Tony Vagneur: Saddle Sore
August 28, 2010
For almost anyone who has lived here, now or in the past, there’s a part of Aspen deep inside that will never die. You can hate her today for the lovely past she’s let slip away, or love her in the present, not knowing what fate befalls either of you.
Aspen’s history is full of big names, very few whose descendants still live here. There was a ton of mining money to be made, but it took a lot of people, living in small Victorian cottages and boarding houses, to carry water for the big boys. We hear of Jerome B. Wheeler and the rest going belly up after the silver crash of 1893, but it’s hard to sympathize, for they already lived somewhere else, eh? It didn’t happen overnight, not like Exxon’s Black Sunday, but happen it did.
Soon, wind whistled through the windowless clapboards where children once played and dry, blowing snow built up around the lonely, second-floor cotton mattresses where some of the last of the old miners took refuge. Like horses out the gate, the town had left for better pastures. Except for a few.
It took a while, but insult finally followed injury in the 1950s and early ’60s. Widows of men who had played the silver boom and bust to the bitter end or ranched their lives away, remained, with little other than their tiny Victorian houses and grand gardens to show for a lifetime in Aspen. City water and sewer lines needed to be upgraded to assuage burgeoning growth and between special utility assessments and the rising tide of real estate taxes, these frail, bewildered women with nowhere to go were driven from town. We barely noticed.

# Instructions for the task
List every year or decade that the Aspen column mentions in its paragraphs, not counting the date under the headline.

[Saved data entries]
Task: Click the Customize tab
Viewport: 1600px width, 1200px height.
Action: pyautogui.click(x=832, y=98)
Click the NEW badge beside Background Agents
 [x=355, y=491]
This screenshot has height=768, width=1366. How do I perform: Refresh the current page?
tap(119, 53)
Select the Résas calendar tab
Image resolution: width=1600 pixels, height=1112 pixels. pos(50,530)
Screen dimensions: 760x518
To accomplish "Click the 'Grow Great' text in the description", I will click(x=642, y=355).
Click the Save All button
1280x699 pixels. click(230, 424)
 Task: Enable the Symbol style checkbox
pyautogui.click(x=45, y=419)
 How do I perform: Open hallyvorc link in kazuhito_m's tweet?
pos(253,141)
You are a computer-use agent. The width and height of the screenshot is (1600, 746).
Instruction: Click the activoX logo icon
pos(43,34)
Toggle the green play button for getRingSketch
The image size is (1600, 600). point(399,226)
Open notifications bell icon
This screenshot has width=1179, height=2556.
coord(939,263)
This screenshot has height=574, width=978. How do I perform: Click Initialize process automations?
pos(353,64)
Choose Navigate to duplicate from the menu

# Solution for this problem
1893, the 1950s, the early ’60s